I’m late to this party, but I just discovered this feature and am sharing it here because there may be others who will find this helpful.
Using DEVONthink, you can convert your PDF highlights into clean Markdown text with just a couple of clicks. Go to Tools → Summarize Annotations, and select the format. DEVONthink pulls all your highlights into a Markdown file (or Rich Text if you prefer). The extracted Markdown includes links to the highlighted section of the PDF. The attached screenshots show how this works.
NOTE: After experimenting with this, I determined that this works best if you use DEVONthink or DTG to make your highlights.
Alternatively, if you prefer individual Markdown notes (i.e., one note per PDF annotation) as these can then be individually tagged, flagged, color labelled, commented on, linked, etc, you could also use my recently developed script:
The script can be called from the DEVONthink scripts menu, and can also be triggered via a keyboard shortcut or automatically from a DEVONthink smart rule.
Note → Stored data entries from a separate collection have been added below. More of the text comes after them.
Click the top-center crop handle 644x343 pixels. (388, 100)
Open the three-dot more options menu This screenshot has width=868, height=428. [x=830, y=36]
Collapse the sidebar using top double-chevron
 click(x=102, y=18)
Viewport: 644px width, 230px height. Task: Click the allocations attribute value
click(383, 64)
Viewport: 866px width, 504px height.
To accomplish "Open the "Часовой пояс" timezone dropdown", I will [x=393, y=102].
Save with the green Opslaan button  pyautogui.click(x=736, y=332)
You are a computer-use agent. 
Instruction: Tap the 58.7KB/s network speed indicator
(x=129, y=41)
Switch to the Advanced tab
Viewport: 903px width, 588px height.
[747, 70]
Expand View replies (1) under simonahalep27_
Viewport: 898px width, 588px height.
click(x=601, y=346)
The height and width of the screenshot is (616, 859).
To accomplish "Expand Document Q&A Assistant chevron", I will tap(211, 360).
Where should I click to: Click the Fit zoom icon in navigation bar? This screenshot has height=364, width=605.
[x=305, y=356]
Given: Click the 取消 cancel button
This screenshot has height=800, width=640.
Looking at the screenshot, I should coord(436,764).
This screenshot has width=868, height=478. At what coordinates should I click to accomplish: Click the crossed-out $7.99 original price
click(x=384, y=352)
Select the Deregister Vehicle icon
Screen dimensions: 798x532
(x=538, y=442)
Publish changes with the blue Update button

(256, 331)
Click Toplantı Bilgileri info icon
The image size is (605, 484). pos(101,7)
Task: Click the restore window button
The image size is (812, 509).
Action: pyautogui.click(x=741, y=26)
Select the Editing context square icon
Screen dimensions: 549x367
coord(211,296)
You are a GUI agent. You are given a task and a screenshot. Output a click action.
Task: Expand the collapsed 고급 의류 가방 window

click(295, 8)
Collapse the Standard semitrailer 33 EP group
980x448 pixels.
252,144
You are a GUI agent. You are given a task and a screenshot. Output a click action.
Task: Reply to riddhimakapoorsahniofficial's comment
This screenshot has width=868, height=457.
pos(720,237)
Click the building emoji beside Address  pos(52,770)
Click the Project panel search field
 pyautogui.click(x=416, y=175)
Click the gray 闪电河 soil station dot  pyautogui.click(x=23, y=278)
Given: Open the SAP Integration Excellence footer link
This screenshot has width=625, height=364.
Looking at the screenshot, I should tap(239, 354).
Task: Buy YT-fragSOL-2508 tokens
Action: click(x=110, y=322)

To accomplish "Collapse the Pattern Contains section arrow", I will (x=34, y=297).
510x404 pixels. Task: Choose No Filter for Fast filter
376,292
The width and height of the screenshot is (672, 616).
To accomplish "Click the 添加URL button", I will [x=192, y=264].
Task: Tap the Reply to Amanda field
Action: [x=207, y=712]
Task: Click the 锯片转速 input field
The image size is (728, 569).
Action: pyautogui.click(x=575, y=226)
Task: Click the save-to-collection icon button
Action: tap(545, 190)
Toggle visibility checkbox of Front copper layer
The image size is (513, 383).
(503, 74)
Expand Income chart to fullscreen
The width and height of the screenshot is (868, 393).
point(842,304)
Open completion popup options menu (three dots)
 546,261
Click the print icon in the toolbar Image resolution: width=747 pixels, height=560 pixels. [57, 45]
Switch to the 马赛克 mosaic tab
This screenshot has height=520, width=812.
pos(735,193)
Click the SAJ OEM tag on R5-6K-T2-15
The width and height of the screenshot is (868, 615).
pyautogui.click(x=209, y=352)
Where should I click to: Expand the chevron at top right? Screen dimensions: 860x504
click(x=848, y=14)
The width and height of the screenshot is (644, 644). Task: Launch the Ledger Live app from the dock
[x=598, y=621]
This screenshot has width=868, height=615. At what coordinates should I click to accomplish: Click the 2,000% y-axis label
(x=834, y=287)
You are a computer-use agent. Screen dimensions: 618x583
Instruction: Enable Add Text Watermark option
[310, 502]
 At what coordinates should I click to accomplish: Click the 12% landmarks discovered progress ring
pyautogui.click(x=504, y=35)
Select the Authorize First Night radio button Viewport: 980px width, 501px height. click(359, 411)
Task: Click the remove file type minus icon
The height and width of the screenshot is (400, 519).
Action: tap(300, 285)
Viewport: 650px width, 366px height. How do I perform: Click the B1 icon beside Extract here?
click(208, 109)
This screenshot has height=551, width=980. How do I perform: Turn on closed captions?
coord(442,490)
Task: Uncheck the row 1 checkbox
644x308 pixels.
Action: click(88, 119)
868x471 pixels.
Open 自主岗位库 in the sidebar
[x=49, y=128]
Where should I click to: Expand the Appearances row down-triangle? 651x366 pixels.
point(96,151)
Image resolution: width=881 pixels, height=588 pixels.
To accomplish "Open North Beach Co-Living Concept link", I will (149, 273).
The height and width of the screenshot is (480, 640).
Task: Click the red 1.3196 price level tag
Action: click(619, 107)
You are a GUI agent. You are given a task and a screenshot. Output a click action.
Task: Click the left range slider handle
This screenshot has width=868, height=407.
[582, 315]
The script can match the PDF annotation highlight color to your DEVONthink labels, supports markup in PDF annotation notes to directly set the note’s title, flag, rating, tags & custom metadata, can auto-fetch bibliographic metadata, and also creates deep links that directly point back to the PDF annotation.
Been using DEVONthink continuously since about 2010 … despite that long time I still learn new things from doing a scan of the outstanding DEVONthink Manual. As I’m using Markdown a bit more now than in the past, I ran across this feature a while back from reading the manual. Other nuggets there, and in “Tips and Tricks” inside the app, remaining to be discovered and used.
Another cool trick I recently learned was to drag multiple screen shots of text — this was for getting notes from slides in an online presentation — into Devonthink, OCR them, convert them to rich text (or markdown), and then merge the individual quotations into one document. I felt like a kid who’d just realized he could pop a wheelie on his bicycle.